ABİRON: (Yahudi). Musa’ya başkaldıran kişi. Musa’ya baş­kal­dıran Ruben aşiretinden Abiron’la, Levi aşiretinden Korah tan­rı ta­ra­fın­dan öldürülerek cezalandırılmışlardır. İ­na­­nışa göre Musa bun­ların tanrı Yehova ta­ra­fından öldürüleceklerini önceden bil­dir­miş. Bkz. Musa, Yehova, Yahudilik.
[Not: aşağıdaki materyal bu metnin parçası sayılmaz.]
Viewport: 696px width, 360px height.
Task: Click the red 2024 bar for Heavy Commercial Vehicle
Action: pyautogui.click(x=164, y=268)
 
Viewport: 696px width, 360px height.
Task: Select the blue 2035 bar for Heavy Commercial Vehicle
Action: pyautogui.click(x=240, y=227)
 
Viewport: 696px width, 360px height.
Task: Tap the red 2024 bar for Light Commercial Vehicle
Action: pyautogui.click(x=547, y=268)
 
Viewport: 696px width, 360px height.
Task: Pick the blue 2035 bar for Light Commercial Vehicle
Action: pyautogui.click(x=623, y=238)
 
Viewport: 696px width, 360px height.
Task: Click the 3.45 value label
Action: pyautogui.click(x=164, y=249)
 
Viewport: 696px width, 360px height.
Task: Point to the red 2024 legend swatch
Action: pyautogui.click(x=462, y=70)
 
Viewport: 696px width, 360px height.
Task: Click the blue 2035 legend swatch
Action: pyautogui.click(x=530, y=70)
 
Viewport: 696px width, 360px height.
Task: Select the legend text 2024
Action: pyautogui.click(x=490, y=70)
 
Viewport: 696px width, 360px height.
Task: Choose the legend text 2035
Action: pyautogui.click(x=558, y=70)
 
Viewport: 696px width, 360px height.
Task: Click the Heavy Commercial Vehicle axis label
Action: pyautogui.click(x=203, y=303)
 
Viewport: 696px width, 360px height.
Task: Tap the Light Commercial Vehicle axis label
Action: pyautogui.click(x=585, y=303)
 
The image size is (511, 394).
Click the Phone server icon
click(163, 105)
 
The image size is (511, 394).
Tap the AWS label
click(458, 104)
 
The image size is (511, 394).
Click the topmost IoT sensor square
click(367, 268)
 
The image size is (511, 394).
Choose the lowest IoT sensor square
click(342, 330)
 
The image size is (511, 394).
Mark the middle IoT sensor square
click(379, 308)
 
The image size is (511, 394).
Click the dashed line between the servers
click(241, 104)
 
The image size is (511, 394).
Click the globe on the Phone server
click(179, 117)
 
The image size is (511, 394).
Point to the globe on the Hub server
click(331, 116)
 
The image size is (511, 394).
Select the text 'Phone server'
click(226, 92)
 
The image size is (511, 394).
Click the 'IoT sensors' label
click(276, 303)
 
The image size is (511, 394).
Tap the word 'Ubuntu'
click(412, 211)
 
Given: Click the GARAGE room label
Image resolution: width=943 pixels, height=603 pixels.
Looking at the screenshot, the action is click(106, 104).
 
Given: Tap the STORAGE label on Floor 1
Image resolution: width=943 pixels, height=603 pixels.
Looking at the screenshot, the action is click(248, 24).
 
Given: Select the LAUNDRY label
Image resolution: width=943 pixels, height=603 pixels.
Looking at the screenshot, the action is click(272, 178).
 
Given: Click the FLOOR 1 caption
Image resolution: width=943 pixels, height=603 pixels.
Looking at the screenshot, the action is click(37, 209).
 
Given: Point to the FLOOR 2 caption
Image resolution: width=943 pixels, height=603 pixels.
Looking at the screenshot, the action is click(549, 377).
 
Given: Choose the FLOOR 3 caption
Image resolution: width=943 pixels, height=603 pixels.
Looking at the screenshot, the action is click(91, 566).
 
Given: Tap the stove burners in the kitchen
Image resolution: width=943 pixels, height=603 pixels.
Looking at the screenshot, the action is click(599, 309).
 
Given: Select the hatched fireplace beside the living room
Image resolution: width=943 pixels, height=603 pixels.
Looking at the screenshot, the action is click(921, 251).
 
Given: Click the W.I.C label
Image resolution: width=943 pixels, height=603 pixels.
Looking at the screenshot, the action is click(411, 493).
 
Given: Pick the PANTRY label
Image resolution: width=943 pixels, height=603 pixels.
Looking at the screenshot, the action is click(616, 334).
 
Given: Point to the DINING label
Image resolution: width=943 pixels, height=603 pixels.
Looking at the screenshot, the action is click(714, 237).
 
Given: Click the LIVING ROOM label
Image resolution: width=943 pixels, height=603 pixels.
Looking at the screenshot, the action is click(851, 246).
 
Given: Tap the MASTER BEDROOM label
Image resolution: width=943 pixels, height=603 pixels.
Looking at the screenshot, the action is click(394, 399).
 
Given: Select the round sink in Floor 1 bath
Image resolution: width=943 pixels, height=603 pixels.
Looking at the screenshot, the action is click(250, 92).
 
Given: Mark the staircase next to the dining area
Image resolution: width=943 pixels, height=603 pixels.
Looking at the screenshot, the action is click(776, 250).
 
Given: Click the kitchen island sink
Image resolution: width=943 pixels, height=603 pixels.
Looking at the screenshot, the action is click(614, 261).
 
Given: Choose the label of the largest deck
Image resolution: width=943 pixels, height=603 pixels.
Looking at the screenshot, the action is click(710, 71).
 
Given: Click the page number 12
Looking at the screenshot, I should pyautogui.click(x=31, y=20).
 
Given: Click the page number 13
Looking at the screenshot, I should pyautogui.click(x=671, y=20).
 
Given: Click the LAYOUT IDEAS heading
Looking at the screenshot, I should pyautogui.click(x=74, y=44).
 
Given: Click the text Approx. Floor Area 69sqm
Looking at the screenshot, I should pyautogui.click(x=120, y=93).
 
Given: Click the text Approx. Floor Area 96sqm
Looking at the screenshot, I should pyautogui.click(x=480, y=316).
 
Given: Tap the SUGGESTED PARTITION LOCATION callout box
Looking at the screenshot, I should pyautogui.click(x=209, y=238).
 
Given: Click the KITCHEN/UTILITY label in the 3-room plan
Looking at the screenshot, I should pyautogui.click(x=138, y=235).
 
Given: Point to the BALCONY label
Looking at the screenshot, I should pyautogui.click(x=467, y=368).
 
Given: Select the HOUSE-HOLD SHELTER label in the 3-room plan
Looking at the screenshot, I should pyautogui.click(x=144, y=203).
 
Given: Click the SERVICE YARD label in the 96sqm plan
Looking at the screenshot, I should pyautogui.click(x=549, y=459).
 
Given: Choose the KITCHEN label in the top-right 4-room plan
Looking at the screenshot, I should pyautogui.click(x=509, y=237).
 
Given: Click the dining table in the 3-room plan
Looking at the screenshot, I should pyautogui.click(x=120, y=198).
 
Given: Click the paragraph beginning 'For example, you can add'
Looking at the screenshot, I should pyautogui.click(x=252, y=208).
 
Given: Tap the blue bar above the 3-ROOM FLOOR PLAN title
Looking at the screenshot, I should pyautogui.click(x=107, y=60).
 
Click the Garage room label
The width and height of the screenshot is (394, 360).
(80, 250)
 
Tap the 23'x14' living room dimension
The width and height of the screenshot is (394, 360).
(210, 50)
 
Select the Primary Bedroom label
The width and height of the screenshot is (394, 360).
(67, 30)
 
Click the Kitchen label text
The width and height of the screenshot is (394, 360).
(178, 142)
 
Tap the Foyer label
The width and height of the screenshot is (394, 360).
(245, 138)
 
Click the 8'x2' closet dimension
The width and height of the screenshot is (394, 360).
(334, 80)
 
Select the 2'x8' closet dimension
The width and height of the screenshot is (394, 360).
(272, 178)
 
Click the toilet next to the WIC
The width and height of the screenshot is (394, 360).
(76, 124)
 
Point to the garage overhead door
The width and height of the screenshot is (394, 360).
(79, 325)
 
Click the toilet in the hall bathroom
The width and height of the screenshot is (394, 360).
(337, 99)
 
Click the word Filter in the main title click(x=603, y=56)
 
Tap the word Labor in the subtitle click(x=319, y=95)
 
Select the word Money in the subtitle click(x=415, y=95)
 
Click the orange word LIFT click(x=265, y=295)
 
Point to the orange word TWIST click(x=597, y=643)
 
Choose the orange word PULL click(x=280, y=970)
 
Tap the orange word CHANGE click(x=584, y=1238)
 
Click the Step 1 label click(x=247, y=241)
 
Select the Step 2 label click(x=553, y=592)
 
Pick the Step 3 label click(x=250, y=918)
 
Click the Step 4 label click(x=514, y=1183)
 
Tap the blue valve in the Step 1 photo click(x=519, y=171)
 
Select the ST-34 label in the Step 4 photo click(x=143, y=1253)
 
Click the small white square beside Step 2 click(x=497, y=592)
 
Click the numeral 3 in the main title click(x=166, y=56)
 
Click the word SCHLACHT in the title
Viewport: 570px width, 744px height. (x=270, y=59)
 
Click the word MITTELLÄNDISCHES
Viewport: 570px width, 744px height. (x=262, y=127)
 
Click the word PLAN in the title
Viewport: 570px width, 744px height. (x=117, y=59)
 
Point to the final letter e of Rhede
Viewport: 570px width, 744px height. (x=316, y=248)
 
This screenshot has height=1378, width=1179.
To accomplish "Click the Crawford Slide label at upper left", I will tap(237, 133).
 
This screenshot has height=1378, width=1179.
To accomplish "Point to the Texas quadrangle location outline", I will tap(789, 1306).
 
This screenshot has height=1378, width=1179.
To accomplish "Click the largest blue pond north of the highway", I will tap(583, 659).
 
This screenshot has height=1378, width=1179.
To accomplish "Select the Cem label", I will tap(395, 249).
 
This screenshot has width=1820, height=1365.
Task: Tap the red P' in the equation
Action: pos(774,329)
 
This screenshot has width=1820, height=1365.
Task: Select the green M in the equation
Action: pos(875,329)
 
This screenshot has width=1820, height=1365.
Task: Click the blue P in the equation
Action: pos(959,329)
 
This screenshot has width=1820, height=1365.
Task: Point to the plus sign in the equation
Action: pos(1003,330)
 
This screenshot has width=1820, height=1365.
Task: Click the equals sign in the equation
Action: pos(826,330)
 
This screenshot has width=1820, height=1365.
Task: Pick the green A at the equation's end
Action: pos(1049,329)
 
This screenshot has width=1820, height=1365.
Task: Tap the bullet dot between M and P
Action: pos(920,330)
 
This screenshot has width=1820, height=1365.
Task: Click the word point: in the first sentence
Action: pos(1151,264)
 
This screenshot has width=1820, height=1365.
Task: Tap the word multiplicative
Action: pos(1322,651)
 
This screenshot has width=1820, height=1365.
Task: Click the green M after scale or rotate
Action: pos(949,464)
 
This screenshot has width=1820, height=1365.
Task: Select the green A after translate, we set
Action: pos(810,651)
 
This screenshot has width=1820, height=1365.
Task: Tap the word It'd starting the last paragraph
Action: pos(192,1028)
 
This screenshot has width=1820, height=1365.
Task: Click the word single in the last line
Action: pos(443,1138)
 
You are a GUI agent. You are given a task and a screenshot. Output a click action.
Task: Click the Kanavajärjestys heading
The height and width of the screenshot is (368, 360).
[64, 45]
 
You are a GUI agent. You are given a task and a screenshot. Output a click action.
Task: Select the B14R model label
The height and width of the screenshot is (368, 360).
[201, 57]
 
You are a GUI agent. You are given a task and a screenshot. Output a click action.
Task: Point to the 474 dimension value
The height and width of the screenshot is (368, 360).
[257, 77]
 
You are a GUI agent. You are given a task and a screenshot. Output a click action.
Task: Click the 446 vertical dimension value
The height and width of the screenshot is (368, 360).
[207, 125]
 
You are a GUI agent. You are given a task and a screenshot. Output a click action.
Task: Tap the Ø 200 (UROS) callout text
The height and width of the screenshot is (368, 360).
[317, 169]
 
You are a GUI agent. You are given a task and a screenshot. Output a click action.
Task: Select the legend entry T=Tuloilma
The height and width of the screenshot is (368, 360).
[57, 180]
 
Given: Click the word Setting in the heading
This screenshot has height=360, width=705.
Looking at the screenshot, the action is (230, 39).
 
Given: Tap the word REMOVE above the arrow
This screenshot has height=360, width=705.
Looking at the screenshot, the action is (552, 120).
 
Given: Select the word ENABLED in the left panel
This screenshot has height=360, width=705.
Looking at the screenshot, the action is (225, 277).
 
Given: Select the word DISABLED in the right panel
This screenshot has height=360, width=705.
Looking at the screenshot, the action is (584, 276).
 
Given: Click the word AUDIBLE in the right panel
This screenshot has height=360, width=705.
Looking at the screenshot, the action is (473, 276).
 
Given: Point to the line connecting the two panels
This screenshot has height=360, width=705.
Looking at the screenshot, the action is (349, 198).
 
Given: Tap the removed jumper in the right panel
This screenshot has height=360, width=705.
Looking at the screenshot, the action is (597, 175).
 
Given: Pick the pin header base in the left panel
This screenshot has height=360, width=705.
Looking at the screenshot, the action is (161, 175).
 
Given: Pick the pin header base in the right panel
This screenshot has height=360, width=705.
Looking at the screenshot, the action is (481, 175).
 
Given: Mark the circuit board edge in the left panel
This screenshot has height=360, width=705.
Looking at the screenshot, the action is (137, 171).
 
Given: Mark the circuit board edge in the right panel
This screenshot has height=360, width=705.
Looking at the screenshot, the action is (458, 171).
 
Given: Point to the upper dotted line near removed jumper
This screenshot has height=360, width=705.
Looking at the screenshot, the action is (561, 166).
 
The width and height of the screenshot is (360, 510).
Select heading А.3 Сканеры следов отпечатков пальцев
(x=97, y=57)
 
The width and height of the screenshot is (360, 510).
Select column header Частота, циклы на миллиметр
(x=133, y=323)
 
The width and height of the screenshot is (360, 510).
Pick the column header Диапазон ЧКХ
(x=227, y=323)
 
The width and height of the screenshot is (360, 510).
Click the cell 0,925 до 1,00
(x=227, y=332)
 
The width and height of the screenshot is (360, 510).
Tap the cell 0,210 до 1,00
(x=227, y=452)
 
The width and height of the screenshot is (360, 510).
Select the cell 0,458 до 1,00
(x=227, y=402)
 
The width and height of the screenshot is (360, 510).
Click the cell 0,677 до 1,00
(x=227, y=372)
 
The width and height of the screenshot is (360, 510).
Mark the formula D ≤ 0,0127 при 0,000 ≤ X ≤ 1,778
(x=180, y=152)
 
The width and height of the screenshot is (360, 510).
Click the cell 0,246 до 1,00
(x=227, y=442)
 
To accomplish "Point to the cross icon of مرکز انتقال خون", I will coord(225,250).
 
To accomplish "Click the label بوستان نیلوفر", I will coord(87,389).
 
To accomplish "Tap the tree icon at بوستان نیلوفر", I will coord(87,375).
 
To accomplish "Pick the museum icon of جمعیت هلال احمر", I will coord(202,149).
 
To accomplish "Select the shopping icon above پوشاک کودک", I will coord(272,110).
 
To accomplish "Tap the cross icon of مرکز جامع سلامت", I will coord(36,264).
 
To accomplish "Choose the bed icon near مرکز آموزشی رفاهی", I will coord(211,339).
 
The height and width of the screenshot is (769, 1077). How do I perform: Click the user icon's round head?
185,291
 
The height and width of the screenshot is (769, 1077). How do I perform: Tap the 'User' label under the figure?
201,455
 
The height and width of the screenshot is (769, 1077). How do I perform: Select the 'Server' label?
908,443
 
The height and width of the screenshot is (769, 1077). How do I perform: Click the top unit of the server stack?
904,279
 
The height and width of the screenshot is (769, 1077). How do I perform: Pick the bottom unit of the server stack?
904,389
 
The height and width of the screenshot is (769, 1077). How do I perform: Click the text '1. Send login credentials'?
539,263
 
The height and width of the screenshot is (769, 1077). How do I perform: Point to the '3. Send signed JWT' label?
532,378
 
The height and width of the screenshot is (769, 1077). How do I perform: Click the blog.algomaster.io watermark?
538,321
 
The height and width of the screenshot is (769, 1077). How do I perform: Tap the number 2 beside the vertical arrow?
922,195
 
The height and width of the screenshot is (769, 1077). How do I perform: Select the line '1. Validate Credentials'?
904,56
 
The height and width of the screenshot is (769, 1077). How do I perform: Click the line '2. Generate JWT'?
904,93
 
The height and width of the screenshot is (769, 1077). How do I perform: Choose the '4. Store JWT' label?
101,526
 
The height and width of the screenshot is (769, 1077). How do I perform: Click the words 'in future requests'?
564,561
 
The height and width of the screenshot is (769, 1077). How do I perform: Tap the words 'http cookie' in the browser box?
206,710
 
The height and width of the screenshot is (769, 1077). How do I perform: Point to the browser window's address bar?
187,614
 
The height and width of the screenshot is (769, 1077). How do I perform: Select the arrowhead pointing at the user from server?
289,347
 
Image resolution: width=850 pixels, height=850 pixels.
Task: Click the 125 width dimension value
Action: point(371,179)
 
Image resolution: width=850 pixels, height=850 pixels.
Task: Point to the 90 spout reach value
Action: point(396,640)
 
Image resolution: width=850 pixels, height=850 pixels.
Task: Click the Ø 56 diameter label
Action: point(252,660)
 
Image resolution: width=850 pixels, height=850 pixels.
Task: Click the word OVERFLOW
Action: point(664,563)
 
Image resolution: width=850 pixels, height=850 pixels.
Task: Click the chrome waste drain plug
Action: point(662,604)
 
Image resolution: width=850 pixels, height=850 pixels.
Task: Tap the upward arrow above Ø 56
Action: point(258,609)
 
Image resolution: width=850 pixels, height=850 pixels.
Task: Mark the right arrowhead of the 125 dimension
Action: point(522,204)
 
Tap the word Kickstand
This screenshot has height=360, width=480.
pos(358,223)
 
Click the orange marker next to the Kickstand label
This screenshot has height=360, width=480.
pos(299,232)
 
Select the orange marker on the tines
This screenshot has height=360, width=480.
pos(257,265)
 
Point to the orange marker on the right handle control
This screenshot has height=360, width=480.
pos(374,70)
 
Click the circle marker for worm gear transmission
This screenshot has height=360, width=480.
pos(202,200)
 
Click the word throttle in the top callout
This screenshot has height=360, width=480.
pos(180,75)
ABİSAİ: (Yahudi). Abhishay, Abhshay; A­bes­sa. Davud’un kızkardeşi Sar­via ve Ko­ab’ın erkek kar­deşinin oğlu, savaşçı ve Sa­ul’e, Ammonite’lere, Suriye­li­lere, E­do­mi­te­‘­lere, Ab­sa­lom­‘a, Se­ba’­ya ve Fi­lis­tin­lilere kar­şı mücadelesinde Davud’un sadık bir dos­tu olarak bilinir (Krallar;8/13).
ABİSTA: Bkz. Avesta.
ABİSTAK: Bkz. Avesta.
ABİSTAM: Bkz. Avesta.
ABİŞAY: Bkz: Üçyüz.
ABİT BÖCEĞİ: (Mısır). Eski Mısır i­nanç­la­rında dünyaya dönüp yeniden ya­şa­bi­le­cek duruma gelen ruhlara Amenti’de yol gös­teren böcek. Bkz. Amenti, Mısır Dini.
ABİYOTİK: (Hint). Bütün hayati fon­k­si­yon­­larını asgariye indirebilen bazı Hint fa­kir­lerinin durumu için kullanılan kavram. Bkz. Hint Fakirleri, Hinduizm.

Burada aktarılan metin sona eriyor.